On top of having hard-to-reach customers in rural areas and an aggressive shift to digital, they also faced a lack of integration between marketing technology platforms. “We had no visibility into our sales data as far as our campaign data went. What we really needed was more granular tracking from the first touchpoint all the way to the conversion.” Since nearly all of Viasat’s sales happen in the call center, it was not easy to track.
Using Invoca’s Active Conversation Intelligence platform, Viasat was able to fully integrate its marketing tech stack to get a 360-degree view of the customer journey and mitigate its call volume issues while significantly increasing conversion rates.
Read their full case study to learn more about their digital transformation and how they built their martech ecosystem around Invoca to realize a 74% conversion rate increase.
Since so much of their business happens on the phone, there's a huge opportunity for telecommunications companies to tap into conversation analytics data to improve the customer experience, online and offline.

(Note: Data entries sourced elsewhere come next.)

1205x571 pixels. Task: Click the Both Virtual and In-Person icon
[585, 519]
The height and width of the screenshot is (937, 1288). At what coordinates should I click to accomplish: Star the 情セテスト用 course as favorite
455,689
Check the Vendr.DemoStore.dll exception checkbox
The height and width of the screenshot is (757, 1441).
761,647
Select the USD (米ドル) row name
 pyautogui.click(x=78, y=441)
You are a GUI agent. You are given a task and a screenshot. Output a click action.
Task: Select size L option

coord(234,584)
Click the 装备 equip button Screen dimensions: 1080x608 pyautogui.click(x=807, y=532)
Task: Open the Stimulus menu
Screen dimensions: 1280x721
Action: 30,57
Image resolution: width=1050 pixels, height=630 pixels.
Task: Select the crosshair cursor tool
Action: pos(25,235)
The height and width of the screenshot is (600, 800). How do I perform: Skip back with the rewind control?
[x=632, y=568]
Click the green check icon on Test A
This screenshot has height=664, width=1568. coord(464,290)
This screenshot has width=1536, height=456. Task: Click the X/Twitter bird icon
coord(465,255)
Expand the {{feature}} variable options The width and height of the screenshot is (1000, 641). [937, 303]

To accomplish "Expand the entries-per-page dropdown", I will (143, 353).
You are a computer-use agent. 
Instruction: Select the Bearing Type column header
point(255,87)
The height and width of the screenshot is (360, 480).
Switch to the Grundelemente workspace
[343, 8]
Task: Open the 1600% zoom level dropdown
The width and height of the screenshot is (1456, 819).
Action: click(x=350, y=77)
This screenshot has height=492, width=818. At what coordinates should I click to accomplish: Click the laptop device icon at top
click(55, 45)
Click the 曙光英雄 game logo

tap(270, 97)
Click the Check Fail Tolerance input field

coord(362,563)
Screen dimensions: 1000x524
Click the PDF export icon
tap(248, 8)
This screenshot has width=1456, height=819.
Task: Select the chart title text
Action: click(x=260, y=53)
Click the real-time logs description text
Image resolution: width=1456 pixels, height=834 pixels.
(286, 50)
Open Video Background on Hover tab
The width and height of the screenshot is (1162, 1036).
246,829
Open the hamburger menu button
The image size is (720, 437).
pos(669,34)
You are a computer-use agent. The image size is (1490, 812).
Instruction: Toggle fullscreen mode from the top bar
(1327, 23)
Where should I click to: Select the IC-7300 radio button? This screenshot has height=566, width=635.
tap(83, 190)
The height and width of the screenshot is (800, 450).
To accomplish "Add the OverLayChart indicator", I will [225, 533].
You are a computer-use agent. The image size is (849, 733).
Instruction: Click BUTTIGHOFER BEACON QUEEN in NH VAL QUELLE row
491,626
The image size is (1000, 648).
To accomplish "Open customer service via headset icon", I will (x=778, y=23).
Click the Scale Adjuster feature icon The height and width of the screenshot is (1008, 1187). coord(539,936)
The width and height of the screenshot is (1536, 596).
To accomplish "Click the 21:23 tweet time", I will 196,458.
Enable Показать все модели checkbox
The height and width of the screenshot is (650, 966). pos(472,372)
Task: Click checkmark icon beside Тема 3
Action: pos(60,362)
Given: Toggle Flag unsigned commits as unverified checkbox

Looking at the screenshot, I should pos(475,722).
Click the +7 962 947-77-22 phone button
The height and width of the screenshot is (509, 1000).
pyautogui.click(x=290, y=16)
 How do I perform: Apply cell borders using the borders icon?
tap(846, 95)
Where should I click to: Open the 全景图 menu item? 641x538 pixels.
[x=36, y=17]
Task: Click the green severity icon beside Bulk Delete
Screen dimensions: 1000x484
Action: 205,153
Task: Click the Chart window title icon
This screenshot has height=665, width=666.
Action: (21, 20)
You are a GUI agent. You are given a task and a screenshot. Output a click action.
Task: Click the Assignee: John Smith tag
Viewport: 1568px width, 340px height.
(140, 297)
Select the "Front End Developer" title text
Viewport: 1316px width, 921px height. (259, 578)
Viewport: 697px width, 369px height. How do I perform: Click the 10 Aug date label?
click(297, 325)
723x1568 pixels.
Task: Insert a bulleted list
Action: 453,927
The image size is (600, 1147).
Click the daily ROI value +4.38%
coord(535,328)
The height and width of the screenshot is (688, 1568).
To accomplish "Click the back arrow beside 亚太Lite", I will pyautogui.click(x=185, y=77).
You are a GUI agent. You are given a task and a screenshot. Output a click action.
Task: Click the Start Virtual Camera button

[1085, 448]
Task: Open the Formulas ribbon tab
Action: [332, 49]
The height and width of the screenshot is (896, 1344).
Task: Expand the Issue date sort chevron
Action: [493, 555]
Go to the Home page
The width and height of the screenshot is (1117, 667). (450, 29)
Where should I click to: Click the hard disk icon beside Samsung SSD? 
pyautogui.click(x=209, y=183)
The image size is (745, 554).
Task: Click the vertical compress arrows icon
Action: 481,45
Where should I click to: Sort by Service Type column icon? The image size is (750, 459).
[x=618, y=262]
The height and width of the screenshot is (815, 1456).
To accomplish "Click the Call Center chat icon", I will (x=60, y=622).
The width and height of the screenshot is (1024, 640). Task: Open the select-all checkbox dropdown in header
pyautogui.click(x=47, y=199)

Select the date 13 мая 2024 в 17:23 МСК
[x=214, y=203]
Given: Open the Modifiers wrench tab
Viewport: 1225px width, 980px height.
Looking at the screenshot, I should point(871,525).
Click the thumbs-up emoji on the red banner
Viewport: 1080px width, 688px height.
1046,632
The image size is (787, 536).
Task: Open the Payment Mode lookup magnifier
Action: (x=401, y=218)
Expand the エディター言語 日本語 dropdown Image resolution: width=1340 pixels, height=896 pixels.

Simply figuring out why people are calling is the first step to improving the customer experience. When it comes to signing up for broadband or satellite TV service, signing up for service involves providing sensitive information and making a lot of packaging choices, so it helps to have a real person guide customers through the process.
For example, Dish Network used Invoca conversation intelligence to figure out that many of its online shoppers were abandoning their carts when they had to provide information like social security and credit card numbers. “Driving someone to convert in an [online] cart, just because it’s the cheapest, doesn’t mean it’s the best thing to do,” said Russell Bangert, director of digital marketing at Dish. Check out this video to see how they did it.
To make sure it could better serve these customers, it used Invoca to route these customer from the cart directly to a call center experience that’s specially tailored to their needs. By providing customers with easy access to personalized human assistance, they were able to convert 60% of those customers on the phone compared to only 5% that were converting on the website.
With conversation intelligence technology, telecom companies can provide superior customer service, increase conversion rates, and close the loop on marketing data to complete their digital transformation efforts and win in the digital revolution.
The "PreSense" feature, as highlighted in our DIRECTV case study, represents a transformative leap in telecommunications customer service. PreSense equips agents with the ability to anticipate caller needs, effectively transforming them into customer experience virtuosos. This capability enables agents to greet callers like VIPs, addressing their concerns with a personalized touch and significantly expediting issue resolution. This personalized approach not only led to faster resolutions but also crafted memorable experiences for customers, resulting in heightened satisfaction and loyalty. DIRECTV was able to create a staggering impact with PreSense, citing a remarkable 110% improvement in sales agent close rates.